====== Data for the task ======
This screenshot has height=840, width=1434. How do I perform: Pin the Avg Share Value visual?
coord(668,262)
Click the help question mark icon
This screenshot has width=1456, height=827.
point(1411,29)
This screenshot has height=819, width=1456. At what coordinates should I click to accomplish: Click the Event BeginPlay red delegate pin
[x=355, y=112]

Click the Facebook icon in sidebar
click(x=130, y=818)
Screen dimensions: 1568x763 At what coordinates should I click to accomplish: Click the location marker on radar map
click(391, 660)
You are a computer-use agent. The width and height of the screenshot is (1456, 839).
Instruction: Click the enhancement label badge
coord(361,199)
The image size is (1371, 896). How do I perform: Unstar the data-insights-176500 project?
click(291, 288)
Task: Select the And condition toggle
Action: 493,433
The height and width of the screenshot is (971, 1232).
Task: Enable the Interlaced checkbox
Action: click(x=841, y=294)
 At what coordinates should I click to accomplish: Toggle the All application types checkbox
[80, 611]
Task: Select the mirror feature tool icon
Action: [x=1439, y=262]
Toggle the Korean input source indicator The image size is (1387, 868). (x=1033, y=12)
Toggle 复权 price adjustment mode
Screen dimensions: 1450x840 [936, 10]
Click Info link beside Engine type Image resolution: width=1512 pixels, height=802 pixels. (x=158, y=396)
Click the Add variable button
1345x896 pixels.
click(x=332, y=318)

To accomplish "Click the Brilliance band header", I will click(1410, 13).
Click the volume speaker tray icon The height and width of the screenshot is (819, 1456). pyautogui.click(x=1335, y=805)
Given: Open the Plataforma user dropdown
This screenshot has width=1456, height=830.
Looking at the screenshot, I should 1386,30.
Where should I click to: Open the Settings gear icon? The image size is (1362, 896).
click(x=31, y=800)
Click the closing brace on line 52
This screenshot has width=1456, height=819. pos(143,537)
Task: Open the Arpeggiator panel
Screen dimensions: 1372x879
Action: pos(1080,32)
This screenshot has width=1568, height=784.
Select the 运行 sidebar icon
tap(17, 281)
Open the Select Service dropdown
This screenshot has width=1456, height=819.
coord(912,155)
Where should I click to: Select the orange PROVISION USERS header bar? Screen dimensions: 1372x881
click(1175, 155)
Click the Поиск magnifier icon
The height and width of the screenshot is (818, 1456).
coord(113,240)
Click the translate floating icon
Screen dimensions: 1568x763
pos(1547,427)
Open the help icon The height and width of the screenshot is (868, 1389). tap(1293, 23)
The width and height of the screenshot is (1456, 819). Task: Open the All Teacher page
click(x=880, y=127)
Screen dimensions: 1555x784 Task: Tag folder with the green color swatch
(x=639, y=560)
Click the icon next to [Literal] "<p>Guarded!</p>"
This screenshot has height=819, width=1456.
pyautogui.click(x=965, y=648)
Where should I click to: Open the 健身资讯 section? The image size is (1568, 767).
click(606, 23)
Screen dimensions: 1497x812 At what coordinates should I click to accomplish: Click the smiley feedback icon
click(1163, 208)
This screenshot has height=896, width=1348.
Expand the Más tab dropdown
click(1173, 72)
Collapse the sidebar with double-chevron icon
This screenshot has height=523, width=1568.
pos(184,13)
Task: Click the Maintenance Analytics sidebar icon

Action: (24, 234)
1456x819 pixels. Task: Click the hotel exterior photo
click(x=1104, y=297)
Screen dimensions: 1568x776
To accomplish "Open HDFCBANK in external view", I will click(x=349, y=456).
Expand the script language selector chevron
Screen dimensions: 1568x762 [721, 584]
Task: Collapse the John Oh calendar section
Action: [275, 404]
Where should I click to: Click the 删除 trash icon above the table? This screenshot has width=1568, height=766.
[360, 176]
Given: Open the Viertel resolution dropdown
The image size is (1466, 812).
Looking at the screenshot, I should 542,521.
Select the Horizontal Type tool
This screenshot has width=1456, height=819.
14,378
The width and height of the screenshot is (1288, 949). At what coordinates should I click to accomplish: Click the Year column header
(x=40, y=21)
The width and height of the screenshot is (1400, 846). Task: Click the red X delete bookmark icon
======
• Action item:
Reproduce verbatim only the segment of the listing bounded by the line containing "Where should I click to: Open the Settings" and the line containing "Open the help", with both boundary lines included.

• Response:
Where should I click to: Open the Settings gear icon? The image size is (1362, 896).
click(x=31, y=800)
Click the closing brace on line 52
This screenshot has width=1456, height=819. pos(143,537)
Task: Open the Arpeggiator panel
Screen dimensions: 1372x879
Action: pos(1080,32)
This screenshot has width=1568, height=784.
Select the 运行 sidebar icon
tap(17, 281)
Open the Select Service dropdown
This screenshot has width=1456, height=819.
coord(912,155)
Where should I click to: Select the orange PROVISION USERS header bar? Screen dimensions: 1372x881
click(1175, 155)
Click the Поиск magnifier icon
The height and width of the screenshot is (818, 1456).
coord(113,240)
Click the translate floating icon
Screen dimensions: 1568x763
pos(1547,427)
Open the help icon The height and width of the screenshot is (868, 1389). tap(1293, 23)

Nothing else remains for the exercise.